> WHAT THE TASK ASKS: Count the lines in the records below that contain the string "width", treating uppercase and lowercase as different. Give only the number.

> SOURCE MATERIAL:
* * * * *

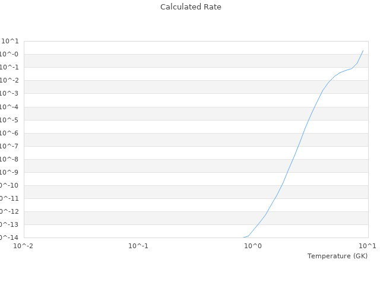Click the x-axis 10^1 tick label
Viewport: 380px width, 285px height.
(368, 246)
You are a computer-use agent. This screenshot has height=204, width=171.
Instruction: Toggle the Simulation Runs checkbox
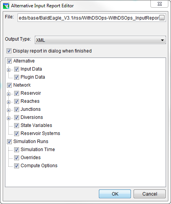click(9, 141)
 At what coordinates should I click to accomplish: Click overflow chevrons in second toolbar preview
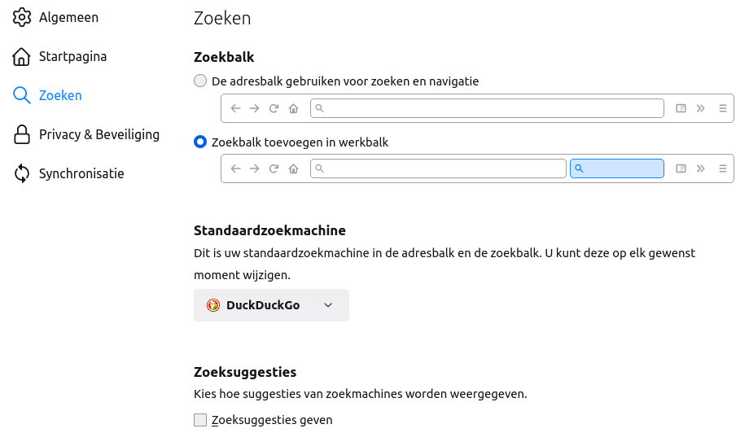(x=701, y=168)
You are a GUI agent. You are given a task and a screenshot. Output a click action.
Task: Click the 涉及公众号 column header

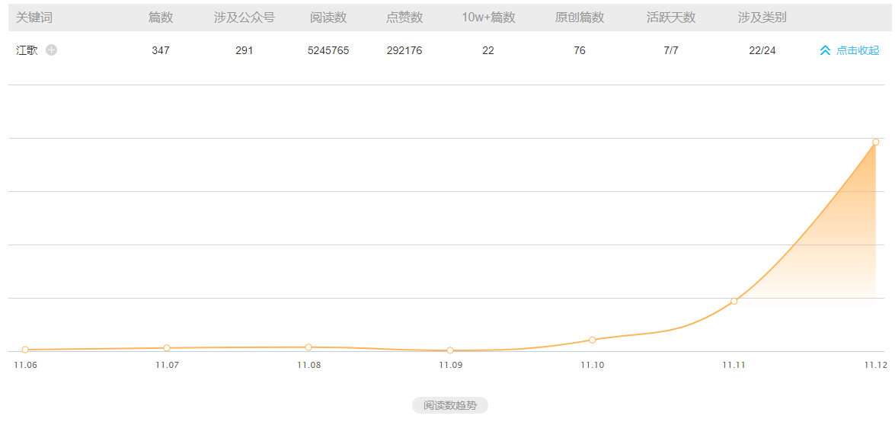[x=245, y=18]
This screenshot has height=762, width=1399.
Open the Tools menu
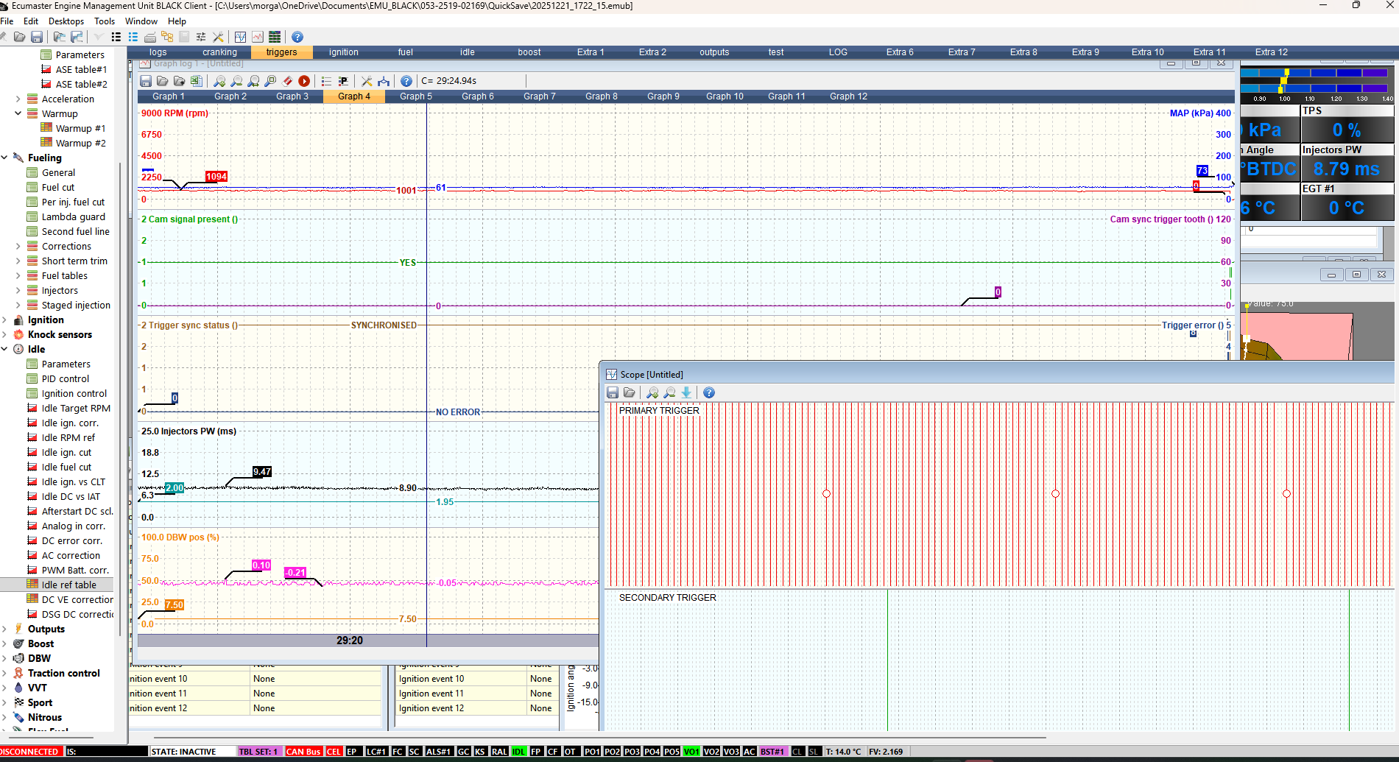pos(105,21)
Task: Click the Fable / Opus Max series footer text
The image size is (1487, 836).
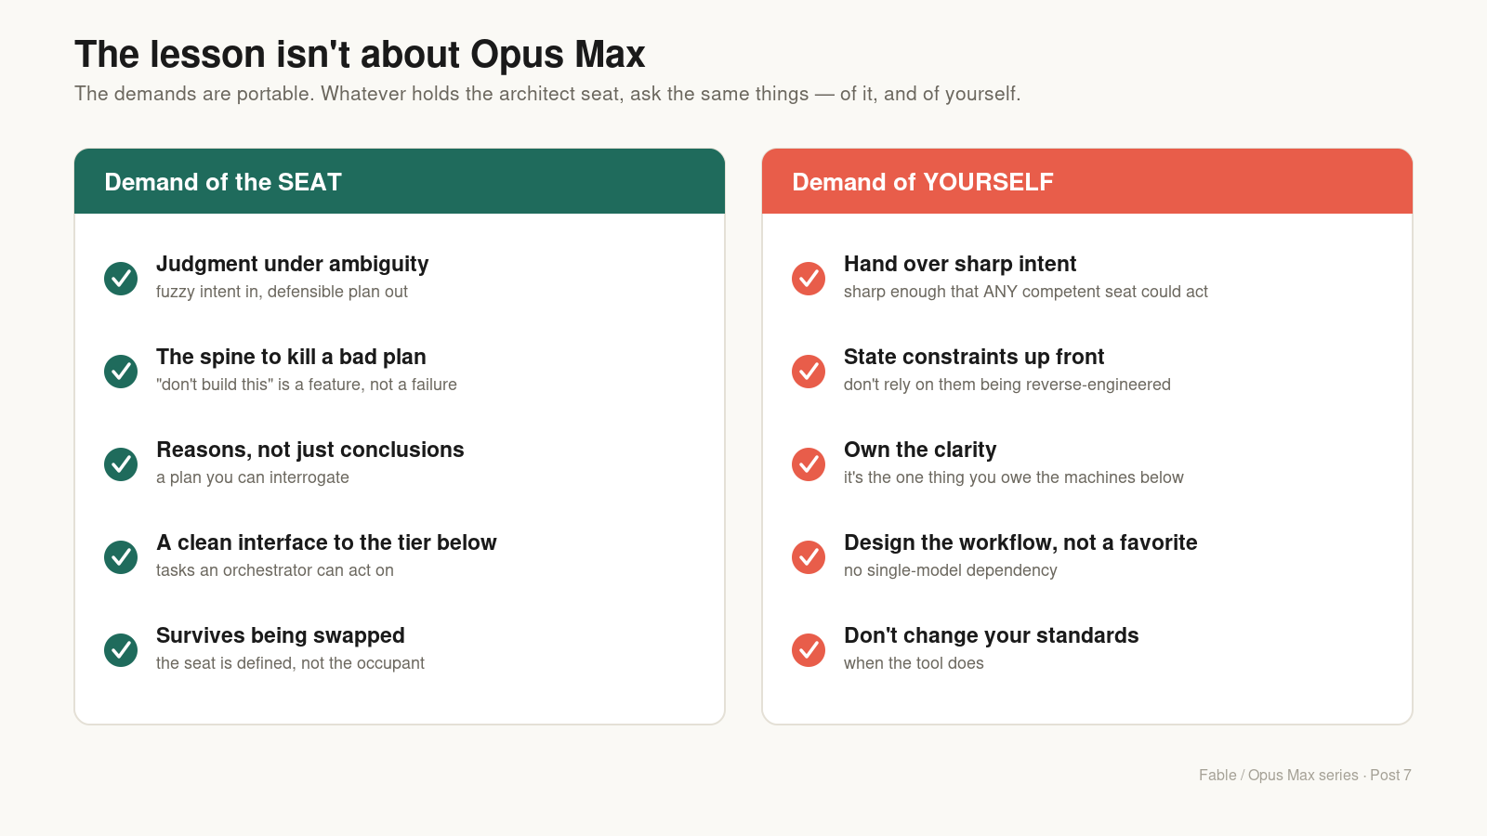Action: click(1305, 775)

* * * * *

> THE ANSWER: 3